Rubrik Energie & Netze

N-ERGIE Netz GmbH schafft Grundlage für Smart-Meter-Rollout

Zwischenbilanz beim Aufbau der Kommunikationstechnik

12.12.2025 – Lesezeit ca. 3 Minuten 205

Vor dem Smart Meter kommt der Aufbau des Kommunikationsnetzes: Die N-ERGIE Netz GmbH setzt dabei auf Breitband-Powerline (BPL). In Nürnberg sowie in den Landkreisen Ansbach und Weißenburg-Gunzenhausen startete sie bereits mit der Montage und erzielte 2025 gute Fortschritte.

Seit dem Start im Sommer 2025 wurden rund 5.000 BPL-Modems und BPL-Signalverstärker in Kabelverteilerschränken und Ortsnetzstationen installiert. In Nürnberg und im Landkreis Ansbach ist die Montage bereits zu 70 Prozent abgeschlossen; im Landkreis Weißenburg-Gunzenhausen ist etwa ein Viertel der vorgesehenen BPL-Technik verbaut.

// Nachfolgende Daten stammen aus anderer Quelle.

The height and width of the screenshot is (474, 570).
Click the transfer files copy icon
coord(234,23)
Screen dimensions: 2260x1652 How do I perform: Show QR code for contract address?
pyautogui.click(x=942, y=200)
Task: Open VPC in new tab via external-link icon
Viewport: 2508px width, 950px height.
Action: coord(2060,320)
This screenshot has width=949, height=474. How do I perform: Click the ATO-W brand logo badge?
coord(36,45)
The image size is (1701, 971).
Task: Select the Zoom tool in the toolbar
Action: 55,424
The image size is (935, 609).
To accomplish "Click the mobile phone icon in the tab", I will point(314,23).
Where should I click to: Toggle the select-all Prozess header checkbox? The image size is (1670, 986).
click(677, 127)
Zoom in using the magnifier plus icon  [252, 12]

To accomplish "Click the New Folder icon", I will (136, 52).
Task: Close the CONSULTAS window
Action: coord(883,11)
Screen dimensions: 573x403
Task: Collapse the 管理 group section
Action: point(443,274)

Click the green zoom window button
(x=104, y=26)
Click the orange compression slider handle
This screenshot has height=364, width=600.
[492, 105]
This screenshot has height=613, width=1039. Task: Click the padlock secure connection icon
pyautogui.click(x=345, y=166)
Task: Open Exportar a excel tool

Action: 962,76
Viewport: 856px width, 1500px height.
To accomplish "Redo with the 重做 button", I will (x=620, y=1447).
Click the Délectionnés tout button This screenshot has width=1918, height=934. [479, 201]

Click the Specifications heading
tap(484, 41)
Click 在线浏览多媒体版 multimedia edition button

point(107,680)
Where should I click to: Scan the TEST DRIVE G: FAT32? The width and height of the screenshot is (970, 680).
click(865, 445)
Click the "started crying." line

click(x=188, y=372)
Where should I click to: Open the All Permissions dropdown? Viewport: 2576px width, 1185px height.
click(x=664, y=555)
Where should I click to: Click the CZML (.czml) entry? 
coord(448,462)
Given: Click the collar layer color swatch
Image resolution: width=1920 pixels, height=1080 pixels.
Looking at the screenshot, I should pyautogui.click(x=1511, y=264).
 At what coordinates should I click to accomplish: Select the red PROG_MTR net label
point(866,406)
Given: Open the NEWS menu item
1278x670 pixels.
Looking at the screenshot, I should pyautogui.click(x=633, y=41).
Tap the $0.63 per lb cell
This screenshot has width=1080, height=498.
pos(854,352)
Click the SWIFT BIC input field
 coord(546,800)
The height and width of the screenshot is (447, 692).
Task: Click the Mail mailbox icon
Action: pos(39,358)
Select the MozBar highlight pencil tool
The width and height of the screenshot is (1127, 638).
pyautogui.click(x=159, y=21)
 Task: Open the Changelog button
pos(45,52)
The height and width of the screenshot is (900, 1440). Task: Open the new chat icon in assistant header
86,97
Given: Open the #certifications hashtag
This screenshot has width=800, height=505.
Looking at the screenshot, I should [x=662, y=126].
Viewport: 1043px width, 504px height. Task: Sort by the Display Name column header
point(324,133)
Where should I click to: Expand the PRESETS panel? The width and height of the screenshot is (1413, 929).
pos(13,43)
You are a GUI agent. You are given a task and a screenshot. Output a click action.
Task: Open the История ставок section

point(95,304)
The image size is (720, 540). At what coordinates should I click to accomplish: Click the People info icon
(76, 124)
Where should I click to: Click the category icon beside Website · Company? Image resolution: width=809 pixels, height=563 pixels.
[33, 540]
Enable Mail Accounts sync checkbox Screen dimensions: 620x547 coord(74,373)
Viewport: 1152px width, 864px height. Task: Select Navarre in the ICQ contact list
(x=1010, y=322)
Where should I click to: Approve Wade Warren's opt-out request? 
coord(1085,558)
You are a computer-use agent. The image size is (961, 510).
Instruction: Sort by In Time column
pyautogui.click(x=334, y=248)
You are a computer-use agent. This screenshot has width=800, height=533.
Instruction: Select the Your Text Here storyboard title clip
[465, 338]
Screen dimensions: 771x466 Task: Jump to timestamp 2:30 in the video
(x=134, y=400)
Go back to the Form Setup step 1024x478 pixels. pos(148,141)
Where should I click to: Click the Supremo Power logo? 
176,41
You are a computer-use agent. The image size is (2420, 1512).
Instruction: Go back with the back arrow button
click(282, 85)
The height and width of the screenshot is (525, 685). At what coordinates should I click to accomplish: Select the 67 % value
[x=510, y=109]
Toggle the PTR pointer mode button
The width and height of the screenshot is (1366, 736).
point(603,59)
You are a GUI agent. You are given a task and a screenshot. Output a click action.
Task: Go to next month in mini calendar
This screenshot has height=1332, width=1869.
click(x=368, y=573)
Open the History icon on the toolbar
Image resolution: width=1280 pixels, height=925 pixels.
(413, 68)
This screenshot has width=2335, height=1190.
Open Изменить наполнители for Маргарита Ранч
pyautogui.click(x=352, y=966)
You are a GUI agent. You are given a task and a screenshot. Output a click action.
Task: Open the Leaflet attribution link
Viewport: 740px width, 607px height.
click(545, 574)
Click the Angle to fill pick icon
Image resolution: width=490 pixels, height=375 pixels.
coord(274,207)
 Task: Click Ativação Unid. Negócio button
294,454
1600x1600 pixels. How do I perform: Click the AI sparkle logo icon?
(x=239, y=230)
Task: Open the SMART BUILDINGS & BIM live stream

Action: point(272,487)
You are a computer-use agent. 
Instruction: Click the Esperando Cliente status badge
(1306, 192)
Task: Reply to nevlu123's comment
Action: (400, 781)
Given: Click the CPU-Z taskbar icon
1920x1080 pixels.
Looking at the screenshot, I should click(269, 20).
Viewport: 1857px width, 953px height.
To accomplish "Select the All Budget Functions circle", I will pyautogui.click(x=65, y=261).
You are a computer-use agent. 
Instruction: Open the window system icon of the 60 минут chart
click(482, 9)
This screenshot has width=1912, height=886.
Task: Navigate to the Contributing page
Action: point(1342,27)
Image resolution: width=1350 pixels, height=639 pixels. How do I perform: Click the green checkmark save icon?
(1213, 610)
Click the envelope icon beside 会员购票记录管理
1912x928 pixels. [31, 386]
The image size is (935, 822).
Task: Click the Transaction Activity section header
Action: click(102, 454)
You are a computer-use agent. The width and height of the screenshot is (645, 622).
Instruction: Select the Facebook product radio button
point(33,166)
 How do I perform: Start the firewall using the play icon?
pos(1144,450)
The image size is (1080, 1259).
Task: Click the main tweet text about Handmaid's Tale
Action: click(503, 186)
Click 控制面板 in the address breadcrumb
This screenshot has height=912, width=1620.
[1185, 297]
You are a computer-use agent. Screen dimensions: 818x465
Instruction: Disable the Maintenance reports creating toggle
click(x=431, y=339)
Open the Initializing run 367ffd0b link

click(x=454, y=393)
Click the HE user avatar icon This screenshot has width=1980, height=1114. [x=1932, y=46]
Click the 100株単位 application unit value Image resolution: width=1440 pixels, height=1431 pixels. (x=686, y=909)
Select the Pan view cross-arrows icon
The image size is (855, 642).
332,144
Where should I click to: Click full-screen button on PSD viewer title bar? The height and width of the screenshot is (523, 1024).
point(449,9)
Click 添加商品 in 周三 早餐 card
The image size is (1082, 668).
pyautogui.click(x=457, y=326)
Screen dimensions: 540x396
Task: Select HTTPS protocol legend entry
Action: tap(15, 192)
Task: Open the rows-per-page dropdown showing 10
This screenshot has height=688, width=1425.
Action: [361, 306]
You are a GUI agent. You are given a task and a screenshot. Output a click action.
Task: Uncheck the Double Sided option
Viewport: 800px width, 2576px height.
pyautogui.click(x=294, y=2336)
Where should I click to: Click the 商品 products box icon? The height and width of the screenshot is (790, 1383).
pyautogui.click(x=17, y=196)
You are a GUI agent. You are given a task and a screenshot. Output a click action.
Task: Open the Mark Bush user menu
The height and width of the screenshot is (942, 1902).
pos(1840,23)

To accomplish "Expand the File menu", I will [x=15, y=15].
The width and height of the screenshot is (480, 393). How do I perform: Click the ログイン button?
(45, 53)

Die BPL-Technik gewährleistet eine sichere und zuverlässige Kommunikation zwischen Smart Meter und Messstellenbetreiber – eine entscheidende Grundlage für die Digitalisierung der Energiewende.

Regionaler Fokus beim Rollout

Nun folgt die Montage der Smart Meter bevorzugt in den genannten Landkreisen. Die N-ERGIE Netz GmbH konzentriert sich zunächst auf Netzregionen, in denen besonders viele Photovoltaik (PV)-Anlagen auf Hausdächern installiert sind, was die Stromnetze stark beansprucht. Smart Meter erlauben den Netzbetreibern in Kombination mit Steuerboxen zum Beispiel PV-Anlagen zu steuern. Das ist eine gesetzliche Vorgabe, die seit Februar 2025 für alle PV-Anlagen mit einer installierten Leistung über 7 Kilowatt gilt.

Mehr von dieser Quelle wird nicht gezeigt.